Stored data entries
====
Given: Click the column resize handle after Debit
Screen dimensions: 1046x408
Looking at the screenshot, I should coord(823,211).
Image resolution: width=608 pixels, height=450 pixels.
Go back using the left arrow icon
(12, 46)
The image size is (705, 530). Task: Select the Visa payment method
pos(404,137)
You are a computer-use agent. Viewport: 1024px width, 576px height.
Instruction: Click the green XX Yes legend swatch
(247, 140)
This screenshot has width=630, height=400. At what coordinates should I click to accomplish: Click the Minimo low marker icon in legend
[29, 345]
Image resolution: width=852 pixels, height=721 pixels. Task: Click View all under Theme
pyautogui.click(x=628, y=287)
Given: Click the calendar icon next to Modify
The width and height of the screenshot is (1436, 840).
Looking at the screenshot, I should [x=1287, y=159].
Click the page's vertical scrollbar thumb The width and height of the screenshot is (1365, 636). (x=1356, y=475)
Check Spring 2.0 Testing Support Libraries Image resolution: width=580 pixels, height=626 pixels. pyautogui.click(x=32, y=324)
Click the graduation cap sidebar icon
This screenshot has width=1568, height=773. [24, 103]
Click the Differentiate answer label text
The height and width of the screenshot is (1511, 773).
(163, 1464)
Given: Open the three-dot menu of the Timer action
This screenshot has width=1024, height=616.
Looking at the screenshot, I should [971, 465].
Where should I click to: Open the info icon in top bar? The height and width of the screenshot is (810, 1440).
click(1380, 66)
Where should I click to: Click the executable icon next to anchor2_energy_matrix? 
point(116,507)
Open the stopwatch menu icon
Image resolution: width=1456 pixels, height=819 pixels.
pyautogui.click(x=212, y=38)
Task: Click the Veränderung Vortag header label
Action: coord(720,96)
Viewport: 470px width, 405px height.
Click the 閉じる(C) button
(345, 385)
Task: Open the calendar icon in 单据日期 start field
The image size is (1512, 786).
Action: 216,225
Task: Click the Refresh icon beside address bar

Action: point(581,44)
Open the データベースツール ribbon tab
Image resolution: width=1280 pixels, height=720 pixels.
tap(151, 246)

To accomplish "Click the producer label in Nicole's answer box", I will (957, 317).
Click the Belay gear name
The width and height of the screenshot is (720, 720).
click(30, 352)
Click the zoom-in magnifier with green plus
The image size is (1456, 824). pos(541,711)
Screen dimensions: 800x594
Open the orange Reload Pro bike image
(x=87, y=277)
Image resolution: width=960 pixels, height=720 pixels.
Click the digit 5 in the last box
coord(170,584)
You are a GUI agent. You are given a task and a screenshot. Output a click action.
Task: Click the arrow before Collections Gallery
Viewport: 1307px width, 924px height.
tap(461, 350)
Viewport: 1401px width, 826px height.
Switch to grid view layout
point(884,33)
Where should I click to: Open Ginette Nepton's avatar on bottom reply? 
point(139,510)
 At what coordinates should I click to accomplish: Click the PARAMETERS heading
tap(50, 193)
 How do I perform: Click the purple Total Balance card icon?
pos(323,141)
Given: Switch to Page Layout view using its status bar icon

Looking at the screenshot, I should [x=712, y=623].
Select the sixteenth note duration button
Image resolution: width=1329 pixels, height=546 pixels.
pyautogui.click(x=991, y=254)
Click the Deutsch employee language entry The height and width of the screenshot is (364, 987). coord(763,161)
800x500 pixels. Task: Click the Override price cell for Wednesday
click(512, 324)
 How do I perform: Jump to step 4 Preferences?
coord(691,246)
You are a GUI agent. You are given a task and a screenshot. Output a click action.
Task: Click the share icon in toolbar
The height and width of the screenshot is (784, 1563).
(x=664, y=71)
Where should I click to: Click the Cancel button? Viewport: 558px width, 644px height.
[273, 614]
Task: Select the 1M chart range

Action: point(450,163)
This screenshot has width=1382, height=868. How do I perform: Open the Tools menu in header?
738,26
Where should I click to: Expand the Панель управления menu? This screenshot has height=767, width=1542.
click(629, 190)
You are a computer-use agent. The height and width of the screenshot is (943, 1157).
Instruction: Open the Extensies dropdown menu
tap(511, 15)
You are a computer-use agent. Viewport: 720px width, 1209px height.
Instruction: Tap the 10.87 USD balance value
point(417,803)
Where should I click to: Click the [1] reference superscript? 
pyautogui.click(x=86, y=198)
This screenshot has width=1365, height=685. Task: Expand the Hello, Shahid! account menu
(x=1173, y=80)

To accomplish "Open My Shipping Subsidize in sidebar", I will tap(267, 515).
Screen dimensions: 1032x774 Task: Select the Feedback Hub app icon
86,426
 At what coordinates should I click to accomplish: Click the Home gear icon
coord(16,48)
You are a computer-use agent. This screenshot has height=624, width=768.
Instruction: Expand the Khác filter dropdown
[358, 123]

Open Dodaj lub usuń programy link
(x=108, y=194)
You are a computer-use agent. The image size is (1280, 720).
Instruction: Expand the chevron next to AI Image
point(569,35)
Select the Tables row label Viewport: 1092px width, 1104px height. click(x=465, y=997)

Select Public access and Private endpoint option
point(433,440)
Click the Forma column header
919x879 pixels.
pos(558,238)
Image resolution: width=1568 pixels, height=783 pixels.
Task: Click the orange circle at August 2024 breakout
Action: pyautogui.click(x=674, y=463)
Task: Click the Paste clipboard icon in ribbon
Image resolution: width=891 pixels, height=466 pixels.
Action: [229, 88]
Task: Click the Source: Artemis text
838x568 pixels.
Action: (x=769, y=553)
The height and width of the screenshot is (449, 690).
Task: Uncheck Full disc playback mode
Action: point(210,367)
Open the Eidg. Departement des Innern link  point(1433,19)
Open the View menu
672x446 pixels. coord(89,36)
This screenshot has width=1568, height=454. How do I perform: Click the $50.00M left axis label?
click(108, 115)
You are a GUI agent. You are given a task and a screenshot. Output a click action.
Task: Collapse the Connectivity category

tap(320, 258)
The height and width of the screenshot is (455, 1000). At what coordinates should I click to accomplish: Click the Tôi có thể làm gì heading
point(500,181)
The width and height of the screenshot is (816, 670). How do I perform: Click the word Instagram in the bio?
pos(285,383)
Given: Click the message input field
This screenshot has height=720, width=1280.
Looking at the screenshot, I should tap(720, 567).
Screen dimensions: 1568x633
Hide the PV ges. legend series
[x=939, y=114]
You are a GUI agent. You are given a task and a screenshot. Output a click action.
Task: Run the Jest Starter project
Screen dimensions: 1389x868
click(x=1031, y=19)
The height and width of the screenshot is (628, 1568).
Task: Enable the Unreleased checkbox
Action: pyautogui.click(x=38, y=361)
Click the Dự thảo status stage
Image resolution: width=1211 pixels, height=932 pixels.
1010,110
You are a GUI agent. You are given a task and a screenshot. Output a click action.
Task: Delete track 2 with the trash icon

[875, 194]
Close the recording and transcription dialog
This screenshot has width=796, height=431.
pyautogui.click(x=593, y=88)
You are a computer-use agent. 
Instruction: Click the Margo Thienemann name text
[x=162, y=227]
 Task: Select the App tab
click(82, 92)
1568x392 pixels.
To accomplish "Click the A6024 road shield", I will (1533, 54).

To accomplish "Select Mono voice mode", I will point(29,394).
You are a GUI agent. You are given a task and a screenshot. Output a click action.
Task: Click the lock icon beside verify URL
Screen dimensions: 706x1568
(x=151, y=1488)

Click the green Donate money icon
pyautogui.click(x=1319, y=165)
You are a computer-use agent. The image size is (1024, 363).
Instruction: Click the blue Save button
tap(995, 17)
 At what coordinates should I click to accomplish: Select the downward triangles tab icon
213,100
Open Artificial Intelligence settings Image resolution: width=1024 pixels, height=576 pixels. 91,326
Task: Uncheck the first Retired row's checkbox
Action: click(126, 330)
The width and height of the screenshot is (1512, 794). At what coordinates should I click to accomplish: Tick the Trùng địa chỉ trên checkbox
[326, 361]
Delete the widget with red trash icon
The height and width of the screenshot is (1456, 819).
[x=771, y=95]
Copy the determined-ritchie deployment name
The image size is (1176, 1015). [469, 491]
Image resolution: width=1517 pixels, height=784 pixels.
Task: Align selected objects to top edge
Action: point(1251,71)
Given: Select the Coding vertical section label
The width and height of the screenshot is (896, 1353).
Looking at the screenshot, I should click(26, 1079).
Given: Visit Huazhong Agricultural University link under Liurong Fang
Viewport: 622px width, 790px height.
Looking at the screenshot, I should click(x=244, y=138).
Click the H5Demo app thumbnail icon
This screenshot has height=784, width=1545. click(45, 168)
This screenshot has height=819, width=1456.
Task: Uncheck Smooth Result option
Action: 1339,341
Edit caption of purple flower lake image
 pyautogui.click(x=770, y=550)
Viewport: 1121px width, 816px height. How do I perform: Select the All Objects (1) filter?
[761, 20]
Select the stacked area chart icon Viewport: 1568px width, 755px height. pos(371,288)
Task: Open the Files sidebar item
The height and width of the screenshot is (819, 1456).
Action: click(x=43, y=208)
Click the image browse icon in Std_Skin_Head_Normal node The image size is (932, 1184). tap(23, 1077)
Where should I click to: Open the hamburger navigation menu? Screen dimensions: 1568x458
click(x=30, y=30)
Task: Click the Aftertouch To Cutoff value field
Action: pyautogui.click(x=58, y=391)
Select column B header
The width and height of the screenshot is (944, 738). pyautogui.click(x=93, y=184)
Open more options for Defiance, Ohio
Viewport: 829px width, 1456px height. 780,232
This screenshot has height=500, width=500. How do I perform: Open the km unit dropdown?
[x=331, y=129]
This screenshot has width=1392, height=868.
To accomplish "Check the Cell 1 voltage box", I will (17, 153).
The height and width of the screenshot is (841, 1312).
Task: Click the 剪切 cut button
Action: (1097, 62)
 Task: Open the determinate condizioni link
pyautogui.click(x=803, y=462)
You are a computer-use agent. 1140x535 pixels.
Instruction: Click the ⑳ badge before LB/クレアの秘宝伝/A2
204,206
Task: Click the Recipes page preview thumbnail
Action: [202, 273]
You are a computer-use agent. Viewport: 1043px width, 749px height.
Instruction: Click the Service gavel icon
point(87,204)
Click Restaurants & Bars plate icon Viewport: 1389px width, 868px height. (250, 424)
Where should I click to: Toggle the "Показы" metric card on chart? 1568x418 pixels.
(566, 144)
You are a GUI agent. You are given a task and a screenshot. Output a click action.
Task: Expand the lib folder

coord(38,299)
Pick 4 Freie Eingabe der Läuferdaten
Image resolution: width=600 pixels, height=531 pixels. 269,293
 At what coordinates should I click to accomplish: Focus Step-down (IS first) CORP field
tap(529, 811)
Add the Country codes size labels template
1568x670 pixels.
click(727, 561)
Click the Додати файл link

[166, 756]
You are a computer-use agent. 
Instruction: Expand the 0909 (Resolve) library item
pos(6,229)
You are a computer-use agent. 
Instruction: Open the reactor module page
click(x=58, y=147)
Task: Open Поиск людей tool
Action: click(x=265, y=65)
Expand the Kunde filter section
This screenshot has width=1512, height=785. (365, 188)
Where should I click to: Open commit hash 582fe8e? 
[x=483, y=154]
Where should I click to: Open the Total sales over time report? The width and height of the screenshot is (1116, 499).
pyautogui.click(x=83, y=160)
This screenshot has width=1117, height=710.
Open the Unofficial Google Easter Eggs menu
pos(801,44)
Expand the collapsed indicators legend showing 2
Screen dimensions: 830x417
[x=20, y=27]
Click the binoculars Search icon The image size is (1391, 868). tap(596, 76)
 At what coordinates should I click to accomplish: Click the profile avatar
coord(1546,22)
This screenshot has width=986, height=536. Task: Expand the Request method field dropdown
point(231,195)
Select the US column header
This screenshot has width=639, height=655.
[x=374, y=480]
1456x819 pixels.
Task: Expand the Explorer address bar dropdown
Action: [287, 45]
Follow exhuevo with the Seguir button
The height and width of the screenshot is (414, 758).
====
• [Prompt]:
Reproduce the data above verbatim, beginning with the line that contains "Open the stopwatch menu icon" and continuing through the line that contains "Action: 216,225".

• [Exercise answer]:
Open the stopwatch menu icon
Image resolution: width=1456 pixels, height=819 pixels.
pyautogui.click(x=212, y=38)
Task: Click the Veränderung Vortag header label
Action: coord(720,96)
Viewport: 470px width, 405px height.
Click the 閉じる(C) button
(345, 385)
Task: Open the calendar icon in 单据日期 start field
The image size is (1512, 786).
Action: 216,225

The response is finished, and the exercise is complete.